Navigating the COVID Tax Season: Webinar Key Takeaways

February 25, 2021

By Jim Dudlicek, Director, Communications and External Affairs

The pandemic of the past year brought on many complications to doing business, both operational and financial, making the 2021 tax season appear more daunting.

In a recent webinar hosted by NGA, Robert Graybill, president and CEO of FMS Solutions, shed light on some of the newer COVID-related and other tax deductions and provisions.

Here are some key takeaways for business owners from the discussion:

Tax rates are rising: The highest bracket for federal income tax rate will rise from 37% to the pre-Trump rate of 39.6%. The corporate rate is expected to rise from 21% to 28%; meanwhile, a 15% alternative minimum tax would apply to corporate book income of $100 million and higher. Graybill recommended shifting as much income as possible before these changes.

Death tax resurrection: The estate tax exemption is expected to drop by about 50% and the step-up basis at death would be eliminated. The exemption is expected to go back down to $11 million from $22 million. Selling or gifting a minority interest in your business could reduce this liability, Graybill advised.

PPP expenses are tax deductible: A second round of loans is available, which Graybill acknowledged would likely be irrelevant for most grocers since sales have been robust. However, he noted that many family-owned grocery businesses also have other interests that could qualify under these conditions: You have no more than 300 employees; you have used or will use the full amount of your first PPP loan; you can show a drop of at least 25% in annual gross receipts or for any quarter of 2020, compared with the same quarter in 2019; and you have not permanently closed (businesses that have temporarily closed or suspended operations can receive a second-draw loan).

ACTION ITEM A
From the tax season webinar article, extract the passage between "The pandemic of" and "appear more daunting.", inclusive.
ACTION ITEM B
Extend the tax season webinar article beyond its final sentence.
The rows below have no connection to the tax season webinar article.

EXCERPTED DATA
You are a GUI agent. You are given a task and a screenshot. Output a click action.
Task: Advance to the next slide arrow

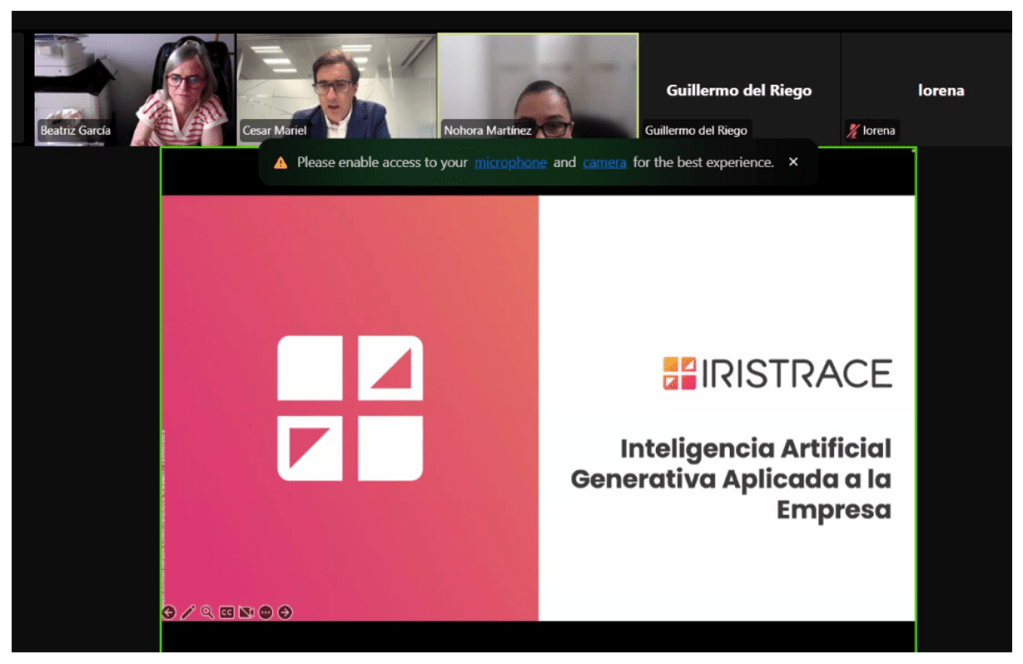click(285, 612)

--

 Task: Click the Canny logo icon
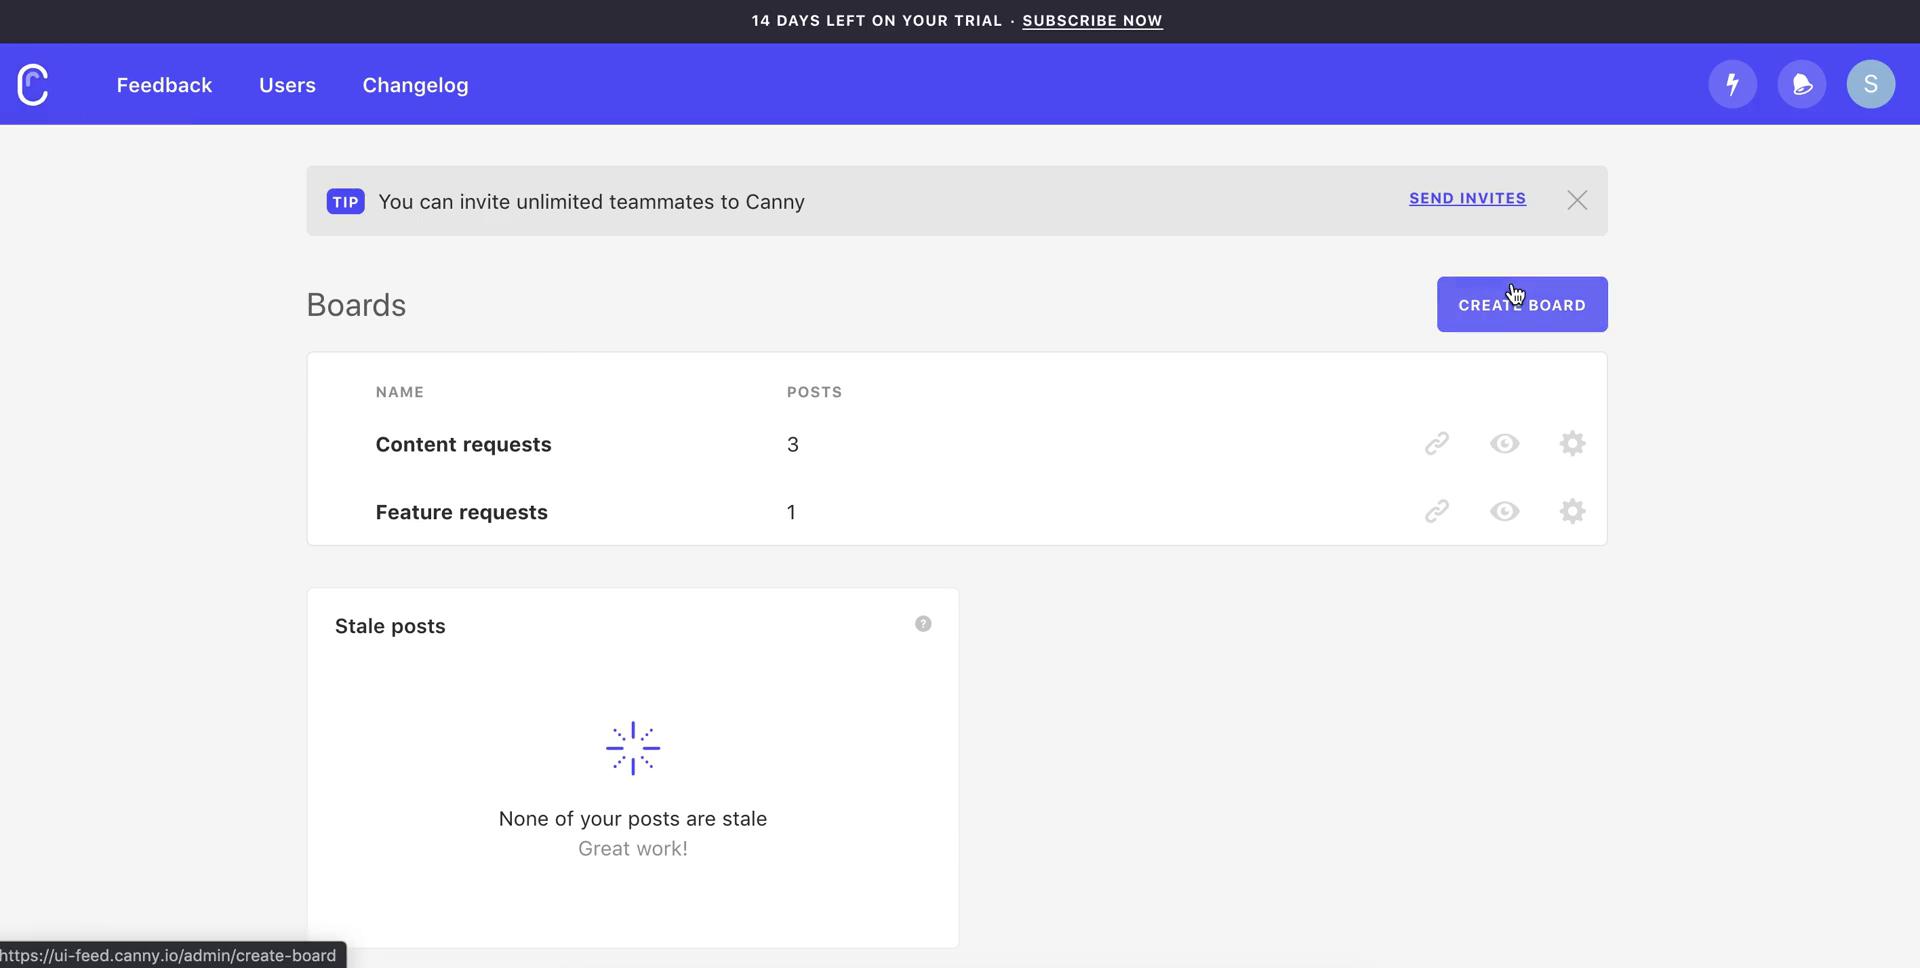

---

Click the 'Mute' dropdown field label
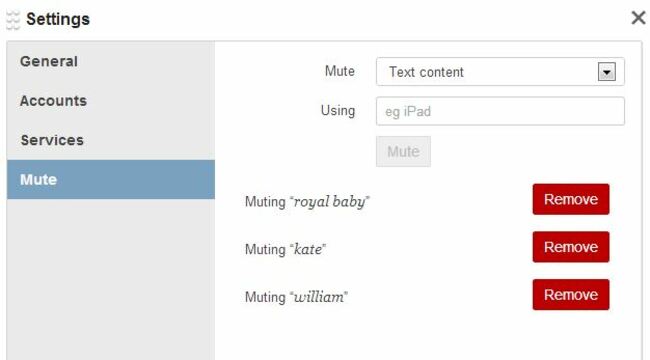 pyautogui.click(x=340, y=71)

REPLY A
The pandemic of the past year brought on many complications to doing business, both operational and financial, making the 2021 tax season appear more daunting.

REPLY B
You can claim employee retention credits if you experience either a suspension of business because of governmental orders limiting commerce, travel or group meetings due to COVID-19, or a significant decline in gross receipts. Prior reduction in payment for sick time and delayed employer portion may be considered and deducted from the employee side of payments.

Disaster payments are tax-exempt as long as they’re not wages, hero pay or for expenses covered by insurance. They don’t need to be reported and there’s no specific limit on reimbursement.

Retail glitch amendments: With the fix last April, 15-year property qualifies for bonus depreciation and business owners can amend returns back to 2018.